Tuesday, May 27, 2008

Washington Post

This is a long quote from a review of Cavalleria in the Washington Post. Dolora Zajick was the Santuza.

"Salvatore Licitra is the most maddening of today's maddening crop of almost-but-not-quite-there tenors taking the lead roles around the opera world. He's maddening because he has a glorious voice and is all over the place in the way he uses it. If a singer onstage Sunday could be criticized for pumping out sound without inflection, it was he; he almost came to grief in the opening offstage aubade, which should be anything but difficult and anything but shouted. He also sometimes is careless about details (like the correct pitch). In past years he has reportedly worked assiduously on his vocal technique, with the result that his problem areas seem to shift from one performance to another: On Sunday, the upper middle again sounded smaller than the rest of the voice.

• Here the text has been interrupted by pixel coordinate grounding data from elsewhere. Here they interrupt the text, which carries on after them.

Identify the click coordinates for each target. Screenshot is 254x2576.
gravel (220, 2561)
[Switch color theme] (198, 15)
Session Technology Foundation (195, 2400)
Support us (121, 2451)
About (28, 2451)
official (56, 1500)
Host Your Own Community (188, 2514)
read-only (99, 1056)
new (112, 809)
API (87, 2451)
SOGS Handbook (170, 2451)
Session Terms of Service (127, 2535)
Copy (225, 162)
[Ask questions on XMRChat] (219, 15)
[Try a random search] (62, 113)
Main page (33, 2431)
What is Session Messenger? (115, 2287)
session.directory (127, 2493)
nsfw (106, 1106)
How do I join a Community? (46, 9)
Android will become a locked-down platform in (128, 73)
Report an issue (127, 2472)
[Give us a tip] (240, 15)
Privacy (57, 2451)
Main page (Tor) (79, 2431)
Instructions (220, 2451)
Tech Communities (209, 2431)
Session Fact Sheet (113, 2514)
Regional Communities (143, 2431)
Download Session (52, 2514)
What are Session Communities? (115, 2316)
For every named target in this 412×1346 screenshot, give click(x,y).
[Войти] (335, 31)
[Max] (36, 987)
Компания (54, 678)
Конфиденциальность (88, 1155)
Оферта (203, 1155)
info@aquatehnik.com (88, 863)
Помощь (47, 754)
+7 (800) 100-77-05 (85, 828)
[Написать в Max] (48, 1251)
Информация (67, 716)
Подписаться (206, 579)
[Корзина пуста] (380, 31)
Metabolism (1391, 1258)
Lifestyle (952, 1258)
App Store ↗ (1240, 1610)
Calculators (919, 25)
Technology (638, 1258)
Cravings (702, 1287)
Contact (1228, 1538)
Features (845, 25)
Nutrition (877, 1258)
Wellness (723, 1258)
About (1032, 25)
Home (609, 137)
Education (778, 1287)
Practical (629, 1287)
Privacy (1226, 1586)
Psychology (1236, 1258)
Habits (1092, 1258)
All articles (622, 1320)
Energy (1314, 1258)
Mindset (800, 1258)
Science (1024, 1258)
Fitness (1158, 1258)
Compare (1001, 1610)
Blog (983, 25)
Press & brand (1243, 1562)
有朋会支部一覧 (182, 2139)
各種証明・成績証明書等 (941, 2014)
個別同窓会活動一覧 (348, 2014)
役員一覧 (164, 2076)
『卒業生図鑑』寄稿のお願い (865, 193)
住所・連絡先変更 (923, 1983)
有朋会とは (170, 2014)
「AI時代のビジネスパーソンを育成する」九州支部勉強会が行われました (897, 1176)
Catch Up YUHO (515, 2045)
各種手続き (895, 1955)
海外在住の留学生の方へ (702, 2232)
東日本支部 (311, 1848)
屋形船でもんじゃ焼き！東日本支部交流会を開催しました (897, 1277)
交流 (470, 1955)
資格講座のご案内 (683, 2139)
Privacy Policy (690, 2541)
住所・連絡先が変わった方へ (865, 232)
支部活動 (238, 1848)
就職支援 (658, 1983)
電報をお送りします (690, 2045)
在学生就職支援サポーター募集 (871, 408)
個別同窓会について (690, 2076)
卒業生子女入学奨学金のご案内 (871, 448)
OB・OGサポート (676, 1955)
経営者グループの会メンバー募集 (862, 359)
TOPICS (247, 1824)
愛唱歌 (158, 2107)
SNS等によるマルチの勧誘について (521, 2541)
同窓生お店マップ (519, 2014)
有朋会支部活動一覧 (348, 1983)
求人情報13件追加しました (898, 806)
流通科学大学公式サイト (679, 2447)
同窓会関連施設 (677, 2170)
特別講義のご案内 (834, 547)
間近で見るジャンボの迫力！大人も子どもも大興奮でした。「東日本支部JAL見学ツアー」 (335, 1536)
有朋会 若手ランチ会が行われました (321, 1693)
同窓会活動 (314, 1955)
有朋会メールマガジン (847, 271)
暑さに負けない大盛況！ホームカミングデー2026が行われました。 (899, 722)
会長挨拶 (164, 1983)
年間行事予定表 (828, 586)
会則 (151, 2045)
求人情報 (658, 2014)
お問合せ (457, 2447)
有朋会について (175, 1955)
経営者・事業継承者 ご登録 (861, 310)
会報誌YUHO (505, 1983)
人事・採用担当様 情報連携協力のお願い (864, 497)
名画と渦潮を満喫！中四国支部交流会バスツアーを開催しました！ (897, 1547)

"This is a lot of quibbling to heap on a voice as fine as Licitra's. I offer it because his duet with Zajick was about as good as it's possible for opera to get. It demonstrated that Licitra should be the unrivaled star opera tenor of our day. If he is not, it is for reasons that all appear to be fixable, and therefore all the more frustrating to a listener. "

It was the almost-but-not-quite-there bit that caught my eye. I find the situation to be more a case of sometimes all the way there and other times not. The same person isn't perfect all the time, and that's certainly the case with Licitra.